• **Exercise directions**
Would you repeat exactly the part of the listing below that runs from the line containing "[Faux Fur Boots Avy] (267, 1256)" down to the line containing "Boots Jade (221, 767)", inclusive, and nothing else?

• **Record extracts**

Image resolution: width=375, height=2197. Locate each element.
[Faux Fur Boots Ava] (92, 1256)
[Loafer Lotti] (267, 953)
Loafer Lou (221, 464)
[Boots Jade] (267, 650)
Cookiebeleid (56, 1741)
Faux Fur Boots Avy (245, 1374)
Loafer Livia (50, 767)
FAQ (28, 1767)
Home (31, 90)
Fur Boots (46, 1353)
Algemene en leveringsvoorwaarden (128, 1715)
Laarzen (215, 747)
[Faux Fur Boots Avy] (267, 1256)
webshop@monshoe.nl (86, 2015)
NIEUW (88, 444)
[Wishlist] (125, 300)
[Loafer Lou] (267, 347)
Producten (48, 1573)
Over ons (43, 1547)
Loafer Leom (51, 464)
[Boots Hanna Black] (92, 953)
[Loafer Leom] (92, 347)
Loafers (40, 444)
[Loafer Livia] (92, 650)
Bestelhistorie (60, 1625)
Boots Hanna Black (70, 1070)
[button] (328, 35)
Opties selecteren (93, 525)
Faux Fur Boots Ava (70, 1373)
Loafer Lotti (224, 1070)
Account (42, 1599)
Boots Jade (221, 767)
---
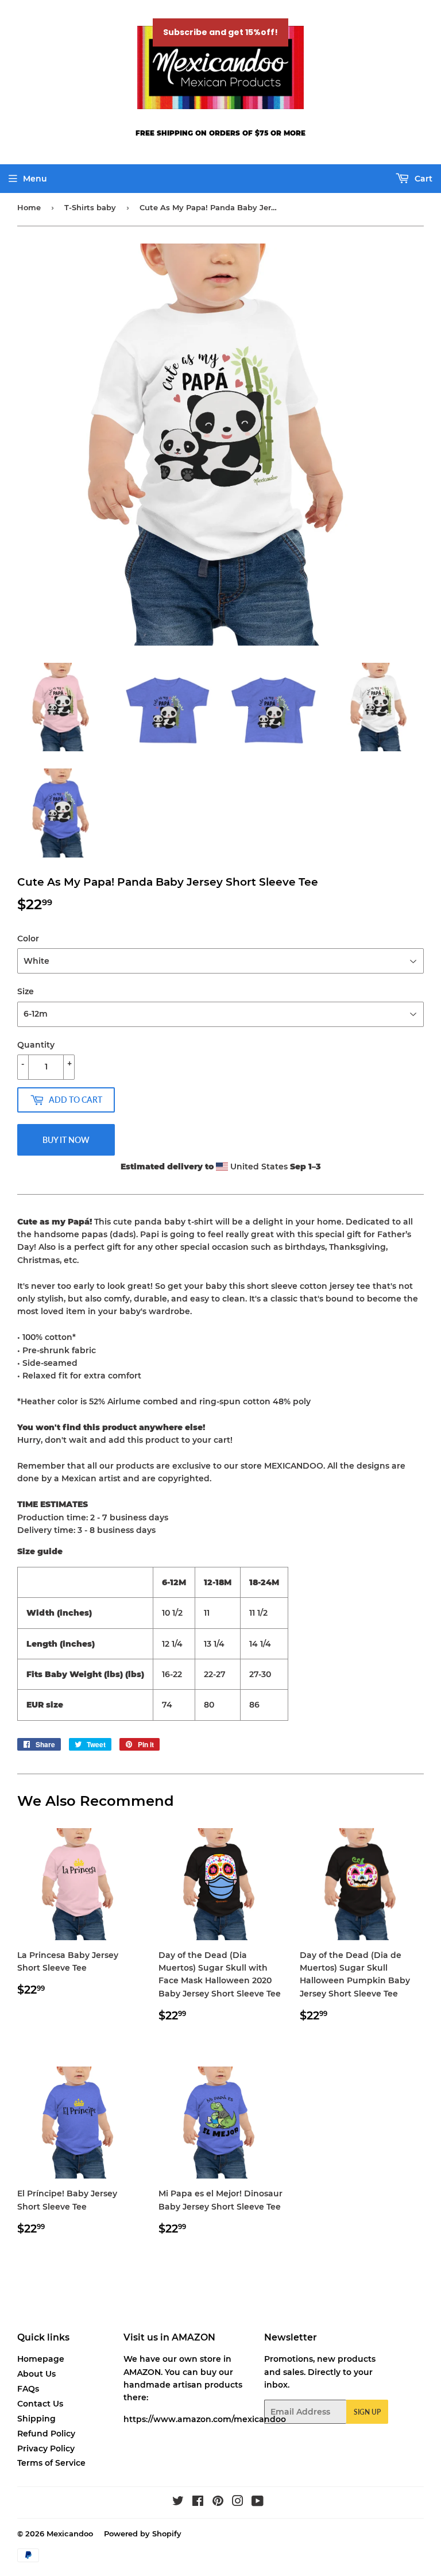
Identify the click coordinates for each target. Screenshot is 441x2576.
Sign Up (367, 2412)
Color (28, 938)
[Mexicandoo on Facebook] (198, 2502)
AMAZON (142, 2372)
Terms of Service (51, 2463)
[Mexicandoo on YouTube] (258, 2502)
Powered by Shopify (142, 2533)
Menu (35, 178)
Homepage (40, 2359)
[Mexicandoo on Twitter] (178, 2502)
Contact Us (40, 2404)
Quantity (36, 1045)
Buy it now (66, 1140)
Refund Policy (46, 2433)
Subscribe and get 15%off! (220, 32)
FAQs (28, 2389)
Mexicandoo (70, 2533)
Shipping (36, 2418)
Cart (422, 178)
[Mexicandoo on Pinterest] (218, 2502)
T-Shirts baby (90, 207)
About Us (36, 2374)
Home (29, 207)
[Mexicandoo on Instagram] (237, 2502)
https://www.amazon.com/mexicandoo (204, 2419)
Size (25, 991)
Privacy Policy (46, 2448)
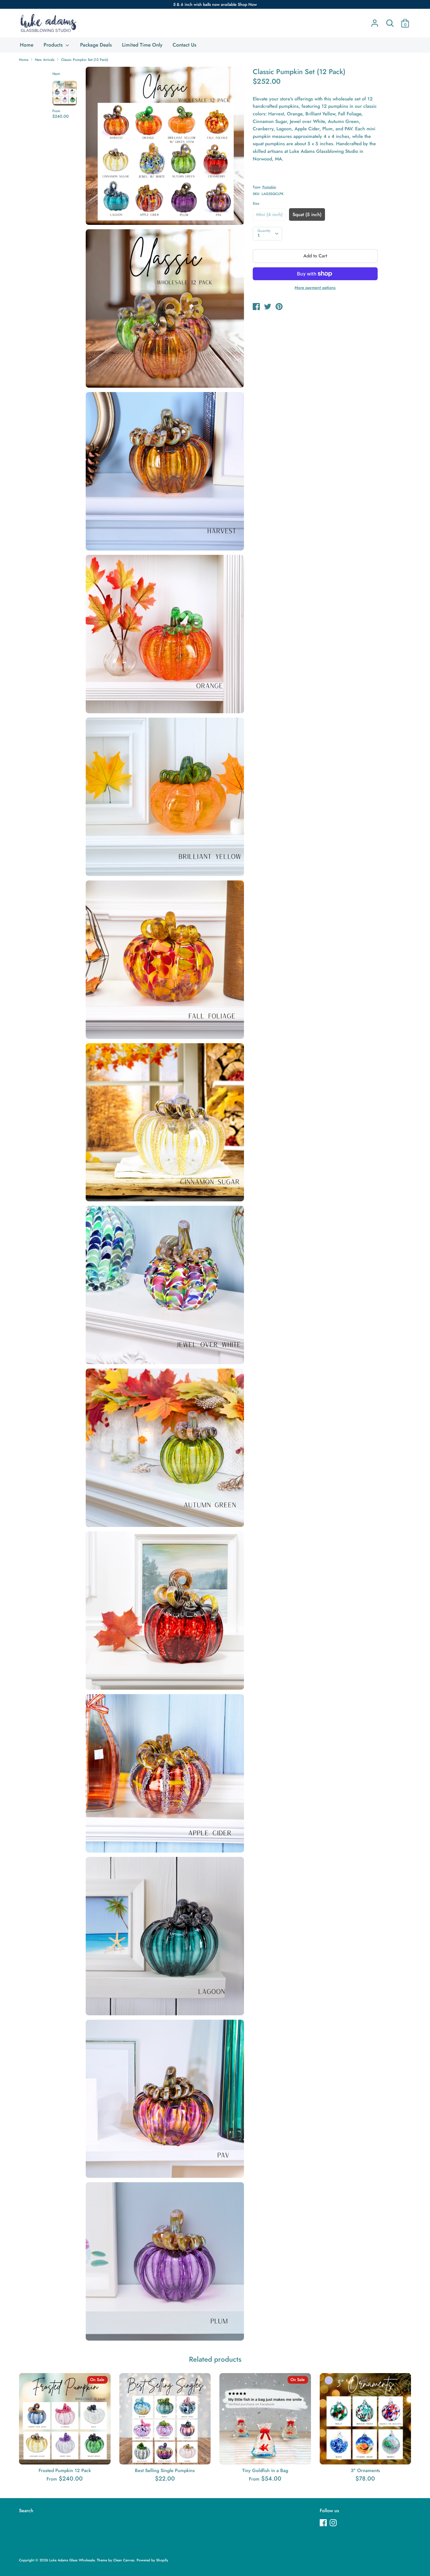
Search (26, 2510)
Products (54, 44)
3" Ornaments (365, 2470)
* * *
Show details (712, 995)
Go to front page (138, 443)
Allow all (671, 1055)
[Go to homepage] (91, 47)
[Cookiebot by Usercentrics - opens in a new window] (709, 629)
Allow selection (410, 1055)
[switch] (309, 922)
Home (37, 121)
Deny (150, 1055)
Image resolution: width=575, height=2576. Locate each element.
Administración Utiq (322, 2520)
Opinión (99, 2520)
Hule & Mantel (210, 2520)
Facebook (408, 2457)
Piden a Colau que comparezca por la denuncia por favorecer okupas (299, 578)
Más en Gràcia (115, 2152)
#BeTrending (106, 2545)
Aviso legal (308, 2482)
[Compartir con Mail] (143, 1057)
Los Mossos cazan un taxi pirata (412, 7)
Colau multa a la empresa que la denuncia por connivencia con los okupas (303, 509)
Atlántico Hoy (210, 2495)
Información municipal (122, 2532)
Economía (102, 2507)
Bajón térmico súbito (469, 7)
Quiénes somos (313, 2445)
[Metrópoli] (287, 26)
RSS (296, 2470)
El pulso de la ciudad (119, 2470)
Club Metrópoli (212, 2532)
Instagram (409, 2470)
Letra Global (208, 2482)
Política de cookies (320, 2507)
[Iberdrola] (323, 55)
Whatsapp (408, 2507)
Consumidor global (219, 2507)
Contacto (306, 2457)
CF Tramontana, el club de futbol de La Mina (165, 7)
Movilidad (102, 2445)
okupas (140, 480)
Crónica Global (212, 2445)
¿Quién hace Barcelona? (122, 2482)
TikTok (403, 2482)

• **Task result**
[Faux Fur Boots Avy] (267, 1256)
webshop@monshoe.nl (86, 2015)
NIEUW (88, 444)
[Wishlist] (125, 300)
[Loafer Lou] (267, 347)
Producten (48, 1573)
Over ons (43, 1547)
Loafer Leom (51, 464)
[Boots Hanna Black] (92, 953)
[Loafer Leom] (92, 347)
Loafers (40, 444)
[Loafer Livia] (92, 650)
Bestelhistorie (60, 1625)
Boots Hanna Black (70, 1070)
[button] (328, 35)
Opties selecteren (93, 525)
Faux Fur Boots Ava (70, 1373)
Loafer Lotti (224, 1070)
Account (42, 1599)
Boots Jade (221, 767)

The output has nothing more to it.